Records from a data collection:
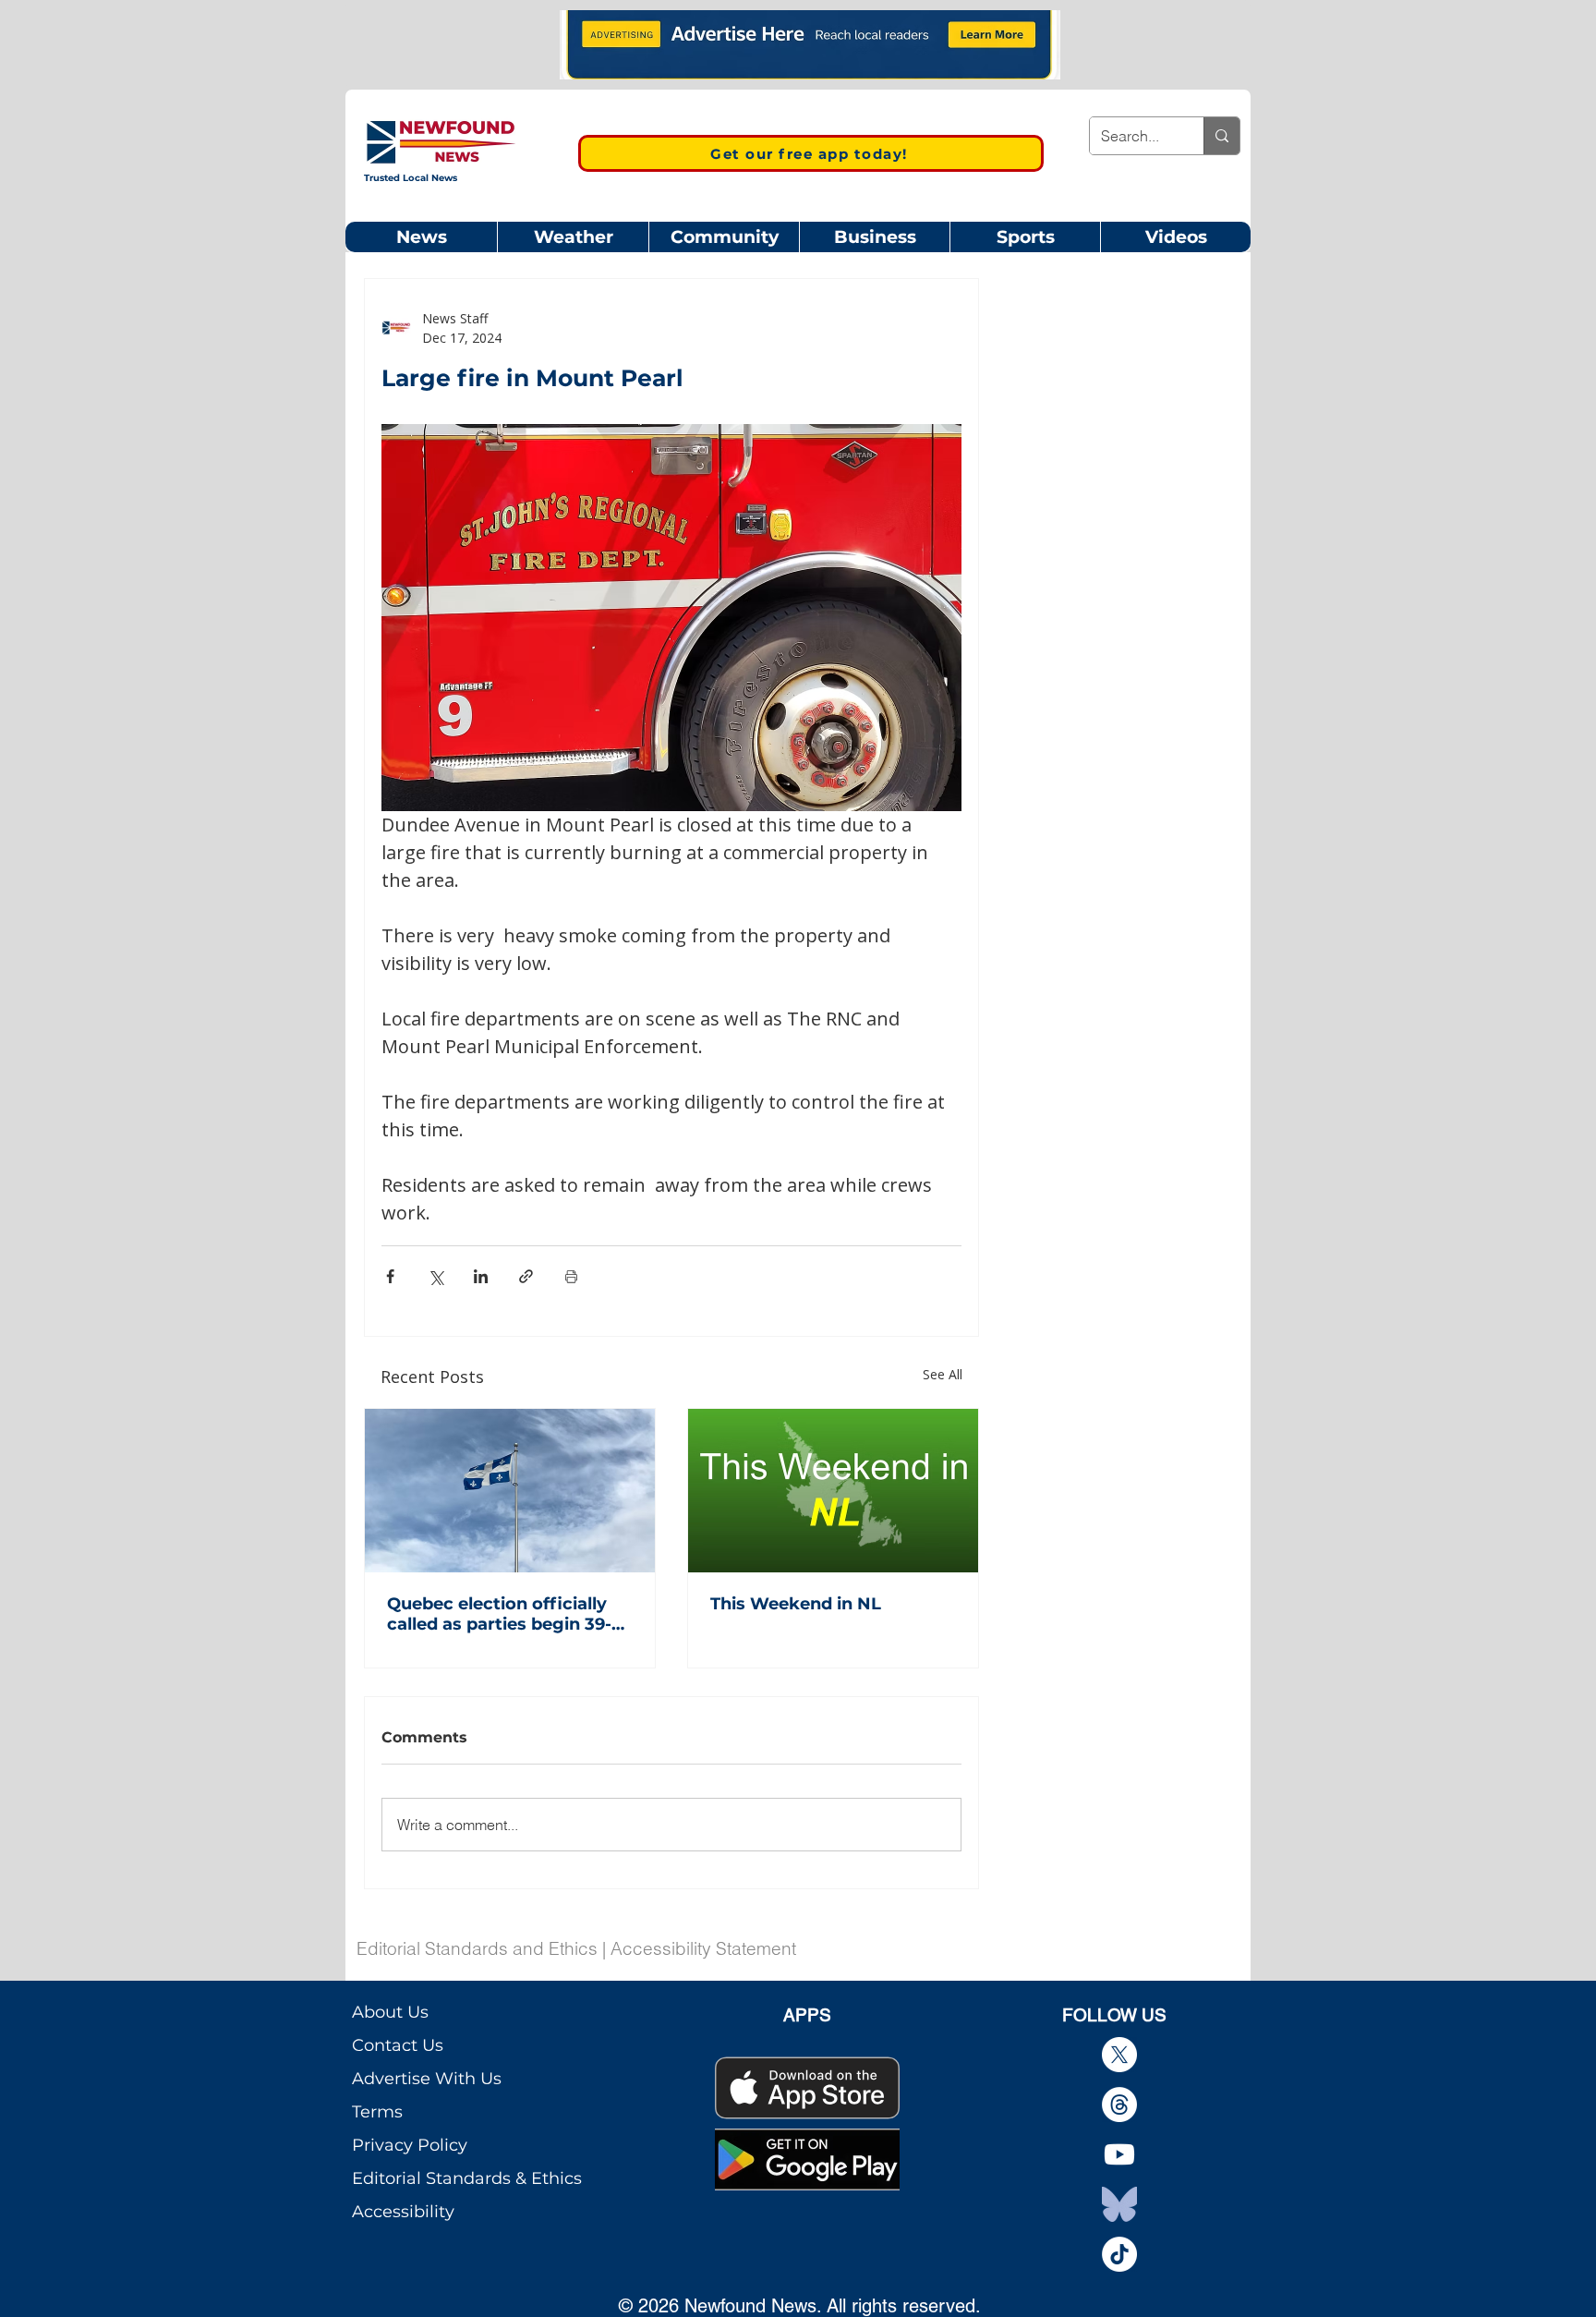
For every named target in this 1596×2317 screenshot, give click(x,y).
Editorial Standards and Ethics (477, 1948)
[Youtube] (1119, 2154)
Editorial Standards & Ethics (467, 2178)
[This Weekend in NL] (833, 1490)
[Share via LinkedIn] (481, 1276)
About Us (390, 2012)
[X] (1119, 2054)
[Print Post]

- Aim of the exercise
Look through the data above. Find each line with the string "Standards" and copy it.

- Expected answer
Editorial Standards and Ethics (477, 1948)
Editorial Standards & Ethics (467, 2178)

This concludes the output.